Le dernier sourire de Larbi Ben M'hidi ou le peuple algérien en son miroir

Par Djamal Kharchi(*)
En ce jour d'été du 27 juin 1954, se réunissaient en conclave, dans une modeste villa du Clos-Salembier, un misérable quartier musulman sur les hauteurs d'Alger, Mohamed Boudiaf, Athmane Belouizdad, Mourad Didouche, Mostefa Benboulaïd, Larbi Ben M'hidi, Rabah Bitat, Boussouf Abdelhafid, Lakhdar Bentobal, Zighoud Youcef..., un peu plus d'une vingtaine de militants nationalistes, pour la plupart des jeunes de la génération des années 20, tous issus de l'Organisation spéciale (OS), la branche clandestine du Mouvement pour le triomphe des libertés démocratiques (MLTD), ce parti fondé en octobre 1946 par Messali Hadj, à la suite de la dissolution du Parti du peuple algérien (PPA).

Le plus jeune du groupe, Mourad Didouche, va sur sa vingt-septième année. Larbi Ben M'hidi est son aîné de deux ans. Le plus vieux du groupe, Mostefa Benboulaïd, a tout juste trente-sept ans. Il dépasse Mohamed Boudiaf de deux années.
Ce groupe d'activistes aguerris à la clandestinité est en rupture de ban, en dissidence pour cause de dissensions avec Messali Hadj, le chef charismatique du MLTD, figure emblématique du mouvement national, auquel ils reprochent ses déviations par rapport à la ligne politique du parti, son bureaucratisme stérile et son excès de confiance dans les institutions représentatives françaises où il compte, grâce à l'élection d'élus nationalistes, faire évoluer, dans le cadre de la légalité républicaine, la condition du peuple algérien.
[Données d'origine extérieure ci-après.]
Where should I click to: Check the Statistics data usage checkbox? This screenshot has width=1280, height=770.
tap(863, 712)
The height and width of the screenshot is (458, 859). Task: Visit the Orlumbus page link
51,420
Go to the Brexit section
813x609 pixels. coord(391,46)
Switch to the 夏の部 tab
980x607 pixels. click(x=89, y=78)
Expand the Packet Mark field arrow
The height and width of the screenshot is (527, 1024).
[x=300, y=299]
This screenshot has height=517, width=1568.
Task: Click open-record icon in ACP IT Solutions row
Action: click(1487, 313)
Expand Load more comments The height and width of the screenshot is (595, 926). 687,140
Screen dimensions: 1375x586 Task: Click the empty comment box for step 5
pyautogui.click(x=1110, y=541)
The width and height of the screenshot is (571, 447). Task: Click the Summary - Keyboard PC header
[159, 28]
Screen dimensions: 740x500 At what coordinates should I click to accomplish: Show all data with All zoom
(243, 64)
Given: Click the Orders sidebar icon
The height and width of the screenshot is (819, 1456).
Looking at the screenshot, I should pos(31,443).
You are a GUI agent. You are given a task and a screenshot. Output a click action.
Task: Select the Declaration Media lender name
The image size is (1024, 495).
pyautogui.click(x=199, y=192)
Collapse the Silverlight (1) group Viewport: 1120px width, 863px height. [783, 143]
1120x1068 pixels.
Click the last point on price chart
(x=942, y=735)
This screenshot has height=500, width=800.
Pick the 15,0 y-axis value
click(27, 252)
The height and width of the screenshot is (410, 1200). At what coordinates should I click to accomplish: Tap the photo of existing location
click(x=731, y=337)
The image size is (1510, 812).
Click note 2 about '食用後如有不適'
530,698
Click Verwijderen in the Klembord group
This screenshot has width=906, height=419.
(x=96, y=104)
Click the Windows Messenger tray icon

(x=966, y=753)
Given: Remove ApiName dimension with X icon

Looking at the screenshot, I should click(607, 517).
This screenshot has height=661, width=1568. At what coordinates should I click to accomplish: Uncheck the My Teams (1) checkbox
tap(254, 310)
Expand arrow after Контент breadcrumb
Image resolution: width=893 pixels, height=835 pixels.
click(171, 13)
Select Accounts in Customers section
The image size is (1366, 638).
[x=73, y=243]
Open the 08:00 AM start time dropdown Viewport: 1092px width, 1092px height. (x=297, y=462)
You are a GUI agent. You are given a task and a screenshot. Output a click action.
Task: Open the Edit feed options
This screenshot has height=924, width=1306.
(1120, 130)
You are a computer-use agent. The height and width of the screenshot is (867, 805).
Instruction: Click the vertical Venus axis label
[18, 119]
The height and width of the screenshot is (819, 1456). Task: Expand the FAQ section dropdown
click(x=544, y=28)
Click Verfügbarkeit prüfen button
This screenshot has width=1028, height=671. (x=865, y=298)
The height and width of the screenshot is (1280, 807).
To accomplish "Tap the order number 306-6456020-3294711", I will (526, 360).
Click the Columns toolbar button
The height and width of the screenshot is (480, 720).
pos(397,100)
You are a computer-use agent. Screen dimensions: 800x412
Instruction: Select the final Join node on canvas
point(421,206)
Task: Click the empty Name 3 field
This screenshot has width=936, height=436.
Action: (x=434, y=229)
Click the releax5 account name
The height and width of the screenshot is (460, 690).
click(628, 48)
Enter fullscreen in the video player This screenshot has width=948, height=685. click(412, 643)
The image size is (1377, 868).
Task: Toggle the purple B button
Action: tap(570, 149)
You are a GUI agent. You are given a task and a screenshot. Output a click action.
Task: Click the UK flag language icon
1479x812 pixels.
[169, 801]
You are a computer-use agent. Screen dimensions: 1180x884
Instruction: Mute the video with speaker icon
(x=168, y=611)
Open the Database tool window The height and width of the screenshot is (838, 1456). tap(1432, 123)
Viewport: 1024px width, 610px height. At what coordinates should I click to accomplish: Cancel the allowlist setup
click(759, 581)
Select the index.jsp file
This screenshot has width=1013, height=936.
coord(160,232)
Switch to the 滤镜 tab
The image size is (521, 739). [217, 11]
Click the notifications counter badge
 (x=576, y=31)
Aveuglé par le culte inconditionnel que lui voue la grande majorité des militants, il n'est pas près de se laisser dicter sa conduite par une poignée de dissidents, des jeunes loups, qui n'ont rien à lui apprendre du jeu politique de la Métropole.
Ce 27 juin de l'année 1954 est une journée ordinaire. Sûrs de leur domination, les colons paradent dans un pays totalement pacifié. Ils ignorent qu'un volcan va bientôt entrer en irruption. Cette rencontre insoupçonnée de tous, qui rassemble ces quelques dissidents dans leur propre parti, revêt une portée historique incalculable. Vingt-deux militants se sont réunis ce jour-là avec l'intention décidée de déclencher une révolution à la force des armes qui se poursuivra jusqu'à la libération du pays de l'emprise coloniale. Ils se sentent investis de la rage sourde de tout un peuple, de ses affres, de ses souffrances sous la domination d'une minorité européenne.
Dix années après les massacres du 8 Mai 1945, les partis nationalistes se heurtent, encore et toujours, à la surdité du gouvernement français. La lutte partisane pour l'affranchissement et l'émancipation du peuple algérien s'avèrent une vaine entreprise. L'injustice a dépassé les limites que la résignation ou la faiblesse lui tolèrent. Le moment d'agir est venu.
L'action directe, violente, reste le seul et unique recours. Les pensées de ces hommes libres, réunis à l'abri des regards, se confondent avec celles du peuple, ce peuple si riche de secrète ardeur dans l'adversité. En eux, l'esprit d'insoumission s'est le plus purement incarné. Il n'est plus question de vivre à genoux. Ces hommes portent le dernier espoir de tout un peuple. Tous ont la même conviction. Pas un n'a fait acte de faiblesse. Tous partagent cette même détermination qui est le privilège des meilleurs.
J’imagine fort bien ce dimanche-là Larbi Ben M'hidi, debout dans la sobriété de cette grande pièce un peu étroite qui faisait office de salle de réunions. Je le devine observer ses compagnons de son regard noir et profond, avant de lancer cette phrase en guise de conclusion qu'il débitera de sa voix pure et modulée enveloppée par la rumeur de la vie quotidienne du quartier ; ces mots dits avec une éloquence fastueuse accompagnés de ce demi-sourire coutumier qui éclaire son visage naturellement calme et détendu où tous les traits de la maturité semblent réunis ; l'assurance, l'intelligence, l'endurance, la force de caractère : «Jetez la révolution dans la rue, le peuple saura s'en emparer.» Tous approuvent. La justesse des mots les séduit. Cette fois, Ben M'hidi a ce sourire sur les lèvres de l'homme qui ne désespère jamais.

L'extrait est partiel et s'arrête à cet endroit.